The drop in c-Si wafer prices will contribute to the continued deployment of high-efficiency modules as cell and module manufacturers will see a drop in the cost of goods. Module manufacturers then have two options: to offer high-efficiency products at a lower price, or continue to develop efficiency improvements on the cell-level, offering their modules at the same price but with greater conversion efficiency. The latter is more likely, as Longi and Sunrise Global have announced agreements with metallization paste suppliers to continue pursuing cell efficiency improvements. Efficiency gains will be central in offering high capacity modules to reduce installed system costs. Demand for high-efficiency, monocrystalline wafers will increase as manufacturers pursue higher efficiencies and costs continue to drop.
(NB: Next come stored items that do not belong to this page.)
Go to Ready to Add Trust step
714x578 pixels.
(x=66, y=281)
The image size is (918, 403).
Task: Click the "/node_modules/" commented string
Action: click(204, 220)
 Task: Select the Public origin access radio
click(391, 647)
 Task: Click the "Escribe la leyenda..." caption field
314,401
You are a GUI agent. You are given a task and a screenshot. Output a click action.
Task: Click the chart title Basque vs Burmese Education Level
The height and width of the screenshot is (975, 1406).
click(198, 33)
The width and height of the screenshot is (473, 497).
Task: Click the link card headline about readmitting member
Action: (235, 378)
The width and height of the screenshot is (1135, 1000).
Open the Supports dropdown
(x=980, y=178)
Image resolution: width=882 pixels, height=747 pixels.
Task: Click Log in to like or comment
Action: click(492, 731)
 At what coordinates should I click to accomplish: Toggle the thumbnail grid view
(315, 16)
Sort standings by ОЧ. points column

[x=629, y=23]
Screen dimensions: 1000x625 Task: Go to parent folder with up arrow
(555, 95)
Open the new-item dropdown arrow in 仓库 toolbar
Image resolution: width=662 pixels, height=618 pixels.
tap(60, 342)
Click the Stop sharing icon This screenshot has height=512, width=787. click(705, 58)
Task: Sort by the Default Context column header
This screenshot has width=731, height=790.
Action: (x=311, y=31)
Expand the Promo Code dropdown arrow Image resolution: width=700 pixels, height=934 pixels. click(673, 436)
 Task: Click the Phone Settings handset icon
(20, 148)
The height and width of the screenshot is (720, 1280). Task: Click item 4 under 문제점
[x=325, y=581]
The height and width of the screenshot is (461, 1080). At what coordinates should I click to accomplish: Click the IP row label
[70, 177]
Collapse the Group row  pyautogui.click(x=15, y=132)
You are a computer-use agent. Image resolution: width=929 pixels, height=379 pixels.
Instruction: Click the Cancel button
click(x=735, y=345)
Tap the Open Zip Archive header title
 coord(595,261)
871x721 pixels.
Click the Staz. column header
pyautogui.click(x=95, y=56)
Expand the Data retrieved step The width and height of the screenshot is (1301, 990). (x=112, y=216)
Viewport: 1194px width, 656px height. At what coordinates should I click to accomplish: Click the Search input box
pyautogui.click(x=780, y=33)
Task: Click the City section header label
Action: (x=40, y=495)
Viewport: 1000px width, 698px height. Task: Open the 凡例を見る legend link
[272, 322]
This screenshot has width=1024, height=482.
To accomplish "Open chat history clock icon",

Missing from this conversation is a discussion of how the supply dynamics pose opportunities for upstream technologies. The rise in mc-Si prices and the possible undersupply of wafers present a significant opportunity to companies pursuing kerfless wafer production. 1366 Technologies recently announced plans to construct a 3 GW mc-Si wafer facility. The company’s kerfless Direct Wafer process would allow the company to undercut the rising prices of mc-Si wafers and rapidly gain market share. However, the initial 250 MW phase isn’t slated for completion by 2017, when global demand will drop due to expiring policies in the U.S. and high market penetration in Japan. Despite the likely responsive drop in mc-Si wafer prices at that time, 1366 Technologies is already positioned to offer its wafers in high-efficiency, low-cost mc-Si modules, as seen in their achievement of a 19.1% cell jointly developed by Hanwha Q-Cells. Either way, there is a huge opportunity for 1366 Technologies to become a key kerfless mc-Si wafer supplier by 2020.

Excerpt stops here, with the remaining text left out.